Set exercise: Could you output every one of the entries below verbatim, without changing a single character?

Recorded information:
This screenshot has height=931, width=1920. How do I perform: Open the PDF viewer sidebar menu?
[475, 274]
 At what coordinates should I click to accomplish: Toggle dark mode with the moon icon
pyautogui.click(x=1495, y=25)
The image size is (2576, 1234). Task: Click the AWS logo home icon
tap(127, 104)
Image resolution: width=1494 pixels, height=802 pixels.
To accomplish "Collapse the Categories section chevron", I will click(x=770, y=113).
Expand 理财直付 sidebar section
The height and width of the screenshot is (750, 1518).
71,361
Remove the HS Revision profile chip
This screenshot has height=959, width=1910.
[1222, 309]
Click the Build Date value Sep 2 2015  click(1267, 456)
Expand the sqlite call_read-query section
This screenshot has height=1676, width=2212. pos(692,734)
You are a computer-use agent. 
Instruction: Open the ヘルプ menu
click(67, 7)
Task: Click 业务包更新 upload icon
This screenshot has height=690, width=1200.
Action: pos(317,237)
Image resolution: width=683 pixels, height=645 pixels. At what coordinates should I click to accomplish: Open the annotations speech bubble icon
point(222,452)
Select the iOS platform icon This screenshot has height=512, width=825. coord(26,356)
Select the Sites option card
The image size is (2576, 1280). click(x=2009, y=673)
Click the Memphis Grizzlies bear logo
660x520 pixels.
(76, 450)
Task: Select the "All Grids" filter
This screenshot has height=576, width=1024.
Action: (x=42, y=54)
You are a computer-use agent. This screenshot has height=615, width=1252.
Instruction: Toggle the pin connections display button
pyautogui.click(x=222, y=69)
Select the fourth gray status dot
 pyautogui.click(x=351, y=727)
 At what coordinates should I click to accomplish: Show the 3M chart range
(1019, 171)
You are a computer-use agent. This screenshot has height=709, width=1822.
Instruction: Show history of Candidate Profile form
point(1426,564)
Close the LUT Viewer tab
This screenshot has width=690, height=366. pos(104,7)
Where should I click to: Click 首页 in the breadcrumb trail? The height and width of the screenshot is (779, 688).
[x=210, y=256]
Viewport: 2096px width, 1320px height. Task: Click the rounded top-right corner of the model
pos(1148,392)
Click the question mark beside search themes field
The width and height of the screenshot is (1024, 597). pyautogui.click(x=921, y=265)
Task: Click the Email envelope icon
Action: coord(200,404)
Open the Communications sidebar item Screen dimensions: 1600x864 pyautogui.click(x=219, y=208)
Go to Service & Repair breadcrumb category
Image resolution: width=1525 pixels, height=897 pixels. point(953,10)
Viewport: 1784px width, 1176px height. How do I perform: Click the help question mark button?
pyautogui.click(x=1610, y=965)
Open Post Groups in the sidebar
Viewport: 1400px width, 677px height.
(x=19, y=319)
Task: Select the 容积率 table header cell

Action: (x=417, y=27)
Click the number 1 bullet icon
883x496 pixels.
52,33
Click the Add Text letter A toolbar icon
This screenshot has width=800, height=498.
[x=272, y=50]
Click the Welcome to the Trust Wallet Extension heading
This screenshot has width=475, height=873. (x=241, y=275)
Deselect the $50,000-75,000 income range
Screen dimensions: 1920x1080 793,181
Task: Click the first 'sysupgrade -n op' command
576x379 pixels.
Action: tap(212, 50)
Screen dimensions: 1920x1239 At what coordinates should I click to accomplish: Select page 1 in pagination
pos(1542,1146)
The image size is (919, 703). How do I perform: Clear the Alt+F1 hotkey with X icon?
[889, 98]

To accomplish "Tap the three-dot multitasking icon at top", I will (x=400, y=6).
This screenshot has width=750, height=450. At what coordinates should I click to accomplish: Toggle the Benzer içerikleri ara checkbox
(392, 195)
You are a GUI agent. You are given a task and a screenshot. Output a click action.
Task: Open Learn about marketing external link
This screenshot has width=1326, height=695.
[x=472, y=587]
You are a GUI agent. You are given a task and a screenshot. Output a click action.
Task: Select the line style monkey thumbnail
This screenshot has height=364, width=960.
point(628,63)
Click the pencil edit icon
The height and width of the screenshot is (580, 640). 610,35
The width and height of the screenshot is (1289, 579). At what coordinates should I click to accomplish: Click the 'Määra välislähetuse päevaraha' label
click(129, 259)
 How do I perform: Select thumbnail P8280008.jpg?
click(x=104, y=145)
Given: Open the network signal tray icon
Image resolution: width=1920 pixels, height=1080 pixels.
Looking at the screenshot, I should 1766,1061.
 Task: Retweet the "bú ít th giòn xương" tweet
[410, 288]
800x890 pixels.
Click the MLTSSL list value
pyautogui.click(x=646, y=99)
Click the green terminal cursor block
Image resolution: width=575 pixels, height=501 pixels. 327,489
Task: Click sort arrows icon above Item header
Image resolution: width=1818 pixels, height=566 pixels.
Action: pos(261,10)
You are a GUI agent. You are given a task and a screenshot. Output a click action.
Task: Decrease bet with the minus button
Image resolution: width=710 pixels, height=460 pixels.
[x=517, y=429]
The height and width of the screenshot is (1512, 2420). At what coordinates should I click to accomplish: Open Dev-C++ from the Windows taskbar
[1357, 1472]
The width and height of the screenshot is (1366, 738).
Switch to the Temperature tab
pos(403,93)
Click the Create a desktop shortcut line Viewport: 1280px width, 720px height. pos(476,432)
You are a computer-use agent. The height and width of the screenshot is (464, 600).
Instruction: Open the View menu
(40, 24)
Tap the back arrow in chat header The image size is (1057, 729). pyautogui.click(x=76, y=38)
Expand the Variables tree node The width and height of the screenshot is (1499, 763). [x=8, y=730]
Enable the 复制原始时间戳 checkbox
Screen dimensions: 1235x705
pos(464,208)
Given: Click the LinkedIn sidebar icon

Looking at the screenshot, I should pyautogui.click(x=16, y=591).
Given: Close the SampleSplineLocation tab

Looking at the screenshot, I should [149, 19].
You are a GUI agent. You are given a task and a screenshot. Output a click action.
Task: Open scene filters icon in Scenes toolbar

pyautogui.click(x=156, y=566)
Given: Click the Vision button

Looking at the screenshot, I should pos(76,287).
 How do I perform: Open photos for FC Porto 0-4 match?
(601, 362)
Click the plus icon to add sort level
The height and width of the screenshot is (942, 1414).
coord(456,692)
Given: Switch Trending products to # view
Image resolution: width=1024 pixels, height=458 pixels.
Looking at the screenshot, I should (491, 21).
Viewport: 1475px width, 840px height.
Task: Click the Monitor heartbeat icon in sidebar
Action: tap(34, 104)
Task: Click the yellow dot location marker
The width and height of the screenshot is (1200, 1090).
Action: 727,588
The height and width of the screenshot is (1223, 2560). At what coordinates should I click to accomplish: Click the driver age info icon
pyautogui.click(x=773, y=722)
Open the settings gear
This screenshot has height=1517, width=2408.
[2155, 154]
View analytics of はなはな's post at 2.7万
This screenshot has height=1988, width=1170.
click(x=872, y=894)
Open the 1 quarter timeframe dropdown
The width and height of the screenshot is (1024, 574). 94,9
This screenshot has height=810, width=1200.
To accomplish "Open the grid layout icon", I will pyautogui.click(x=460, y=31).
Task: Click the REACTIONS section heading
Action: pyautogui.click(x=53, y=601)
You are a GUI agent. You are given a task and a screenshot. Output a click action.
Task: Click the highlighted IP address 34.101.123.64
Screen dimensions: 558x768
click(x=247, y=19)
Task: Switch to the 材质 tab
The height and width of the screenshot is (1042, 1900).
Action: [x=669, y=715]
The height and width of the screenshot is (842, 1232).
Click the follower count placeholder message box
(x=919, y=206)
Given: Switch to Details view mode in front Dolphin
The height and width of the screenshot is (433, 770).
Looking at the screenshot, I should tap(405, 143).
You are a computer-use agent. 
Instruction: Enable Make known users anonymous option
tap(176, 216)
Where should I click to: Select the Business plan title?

Expected output:
This screenshot has height=931, width=1920. How do I perform: Open the PDF viewer sidebar menu?
[475, 274]
 At what coordinates should I click to accomplish: Toggle dark mode with the moon icon
pyautogui.click(x=1495, y=25)
The image size is (2576, 1234). Task: Click the AWS logo home icon
tap(127, 104)
Image resolution: width=1494 pixels, height=802 pixels.
To accomplish "Collapse the Categories section chevron", I will click(x=770, y=113).
Expand 理财直付 sidebar section
The height and width of the screenshot is (750, 1518).
71,361
Remove the HS Revision profile chip
This screenshot has height=959, width=1910.
[1222, 309]
Click the Build Date value Sep 2 2015  click(1267, 456)
Expand the sqlite call_read-query section
This screenshot has height=1676, width=2212. pos(692,734)
You are a computer-use agent. 
Instruction: Open the ヘルプ menu
click(67, 7)
Task: Click 业务包更新 upload icon
This screenshot has height=690, width=1200.
Action: pos(317,237)
Image resolution: width=683 pixels, height=645 pixels. At what coordinates should I click to accomplish: Open the annotations speech bubble icon
point(222,452)
Select the iOS platform icon This screenshot has height=512, width=825. coord(26,356)
Select the Sites option card
The image size is (2576, 1280). click(x=2009, y=673)
Click the Memphis Grizzlies bear logo
660x520 pixels.
(76, 450)
Task: Select the "All Grids" filter
This screenshot has height=576, width=1024.
Action: (x=42, y=54)
You are a computer-use agent. This screenshot has height=615, width=1252.
Instruction: Toggle the pin connections display button
pyautogui.click(x=222, y=69)
Select the fourth gray status dot
 pyautogui.click(x=351, y=727)
 At what coordinates should I click to accomplish: Show the 3M chart range
(1019, 171)
You are a computer-use agent. This screenshot has height=709, width=1822.
Instruction: Show history of Candidate Profile form
point(1426,564)
Close the LUT Viewer tab
This screenshot has width=690, height=366. pos(104,7)
Where should I click to: Click 首页 in the breadcrumb trail? The height and width of the screenshot is (779, 688).
[x=210, y=256]
Viewport: 2096px width, 1320px height. Task: Click the rounded top-right corner of the model
pos(1148,392)
Click the question mark beside search themes field
The width and height of the screenshot is (1024, 597). pyautogui.click(x=921, y=265)
Task: Click the Email envelope icon
Action: coord(200,404)
Open the Communications sidebar item Screen dimensions: 1600x864 pyautogui.click(x=219, y=208)
Go to Service & Repair breadcrumb category
Image resolution: width=1525 pixels, height=897 pixels. point(953,10)
Viewport: 1784px width, 1176px height. How do I perform: Click the help question mark button?
pyautogui.click(x=1610, y=965)
Open Post Groups in the sidebar
Viewport: 1400px width, 677px height.
(x=19, y=319)
Task: Select the 容积率 table header cell

Action: (x=417, y=27)
Click the number 1 bullet icon
883x496 pixels.
52,33
Click the Add Text letter A toolbar icon
This screenshot has width=800, height=498.
[x=272, y=50]
Click the Welcome to the Trust Wallet Extension heading
This screenshot has width=475, height=873. (x=241, y=275)
Deselect the $50,000-75,000 income range
Screen dimensions: 1920x1080 793,181
Task: Click the first 'sysupgrade -n op' command
576x379 pixels.
Action: tap(212, 50)
Screen dimensions: 1920x1239 At what coordinates should I click to accomplish: Select page 1 in pagination
pos(1542,1146)
The image size is (919, 703). How do I perform: Clear the Alt+F1 hotkey with X icon?
[889, 98]

To accomplish "Tap the three-dot multitasking icon at top", I will (x=400, y=6).
This screenshot has width=750, height=450. At what coordinates should I click to accomplish: Toggle the Benzer içerikleri ara checkbox
(392, 195)
You are a GUI agent. You are given a task and a screenshot. Output a click action.
Task: Open Learn about marketing external link
This screenshot has width=1326, height=695.
[x=472, y=587]
You are a GUI agent. You are given a task and a screenshot. Output a click action.
Task: Select the line style monkey thumbnail
This screenshot has height=364, width=960.
point(628,63)
Click the pencil edit icon
The height and width of the screenshot is (580, 640). 610,35
The width and height of the screenshot is (1289, 579). At what coordinates should I click to accomplish: Click the 'Määra välislähetuse päevaraha' label
click(129, 259)
 How do I perform: Select thumbnail P8280008.jpg?
click(x=104, y=145)
Given: Open the network signal tray icon
Image resolution: width=1920 pixels, height=1080 pixels.
Looking at the screenshot, I should 1766,1061.
 Task: Retweet the "bú ít th giòn xương" tweet
[410, 288]
800x890 pixels.
Click the MLTSSL list value
pyautogui.click(x=646, y=99)
Click the green terminal cursor block
Image resolution: width=575 pixels, height=501 pixels. 327,489
Task: Click sort arrows icon above Item header
Image resolution: width=1818 pixels, height=566 pixels.
Action: pos(261,10)
You are a GUI agent. You are given a task and a screenshot. Output a click action.
Task: Decrease bet with the minus button
Image resolution: width=710 pixels, height=460 pixels.
[x=517, y=429]
The height and width of the screenshot is (1512, 2420). At what coordinates should I click to accomplish: Open Dev-C++ from the Windows taskbar
[1357, 1472]
The width and height of the screenshot is (1366, 738).
Switch to the Temperature tab
pos(403,93)
Click the Create a desktop shortcut line Viewport: 1280px width, 720px height. pos(476,432)
You are a computer-use agent. The height and width of the screenshot is (464, 600).
Instruction: Open the View menu
(40, 24)
Tap the back arrow in chat header The image size is (1057, 729). pyautogui.click(x=76, y=38)
Expand the Variables tree node The width and height of the screenshot is (1499, 763). [x=8, y=730]
Enable the 复制原始时间戳 checkbox
Screen dimensions: 1235x705
pos(464,208)
Given: Click the LinkedIn sidebar icon

Looking at the screenshot, I should pyautogui.click(x=16, y=591).
Given: Close the SampleSplineLocation tab

Looking at the screenshot, I should [149, 19].
You are a GUI agent. You are given a task and a screenshot. Output a click action.
Task: Open scene filters icon in Scenes toolbar

pyautogui.click(x=156, y=566)
Given: Click the Vision button

Looking at the screenshot, I should pos(76,287).
 How do I perform: Open photos for FC Porto 0-4 match?
(601, 362)
Click the plus icon to add sort level
The height and width of the screenshot is (942, 1414).
coord(456,692)
Given: Switch Trending products to # view
Image resolution: width=1024 pixels, height=458 pixels.
Looking at the screenshot, I should (491, 21).
Viewport: 1475px width, 840px height.
Task: Click the Monitor heartbeat icon in sidebar
Action: tap(34, 104)
Task: Click the yellow dot location marker
The width and height of the screenshot is (1200, 1090).
Action: 727,588
The height and width of the screenshot is (1223, 2560). At what coordinates should I click to accomplish: Click the driver age info icon
pyautogui.click(x=773, y=722)
Open the settings gear
This screenshot has height=1517, width=2408.
[2155, 154]
View analytics of はなはな's post at 2.7万
This screenshot has height=1988, width=1170.
click(x=872, y=894)
Open the 1 quarter timeframe dropdown
The width and height of the screenshot is (1024, 574). 94,9
This screenshot has height=810, width=1200.
To accomplish "Open the grid layout icon", I will pyautogui.click(x=460, y=31).
Task: Click the REACTIONS section heading
Action: pyautogui.click(x=53, y=601)
You are a GUI agent. You are given a task and a screenshot. Output a click action.
Task: Click the highlighted IP address 34.101.123.64
Screen dimensions: 558x768
click(x=247, y=19)
Task: Switch to the 材质 tab
The height and width of the screenshot is (1042, 1900).
Action: [x=669, y=715]
The height and width of the screenshot is (842, 1232).
Click the follower count placeholder message box
(x=919, y=206)
Given: Switch to Details view mode in front Dolphin
The height and width of the screenshot is (433, 770).
Looking at the screenshot, I should tap(405, 143).
You are a computer-use agent. 
Instruction: Enable Make known users anonymous option
tap(176, 216)
Where should I click to: Select the Business plan title?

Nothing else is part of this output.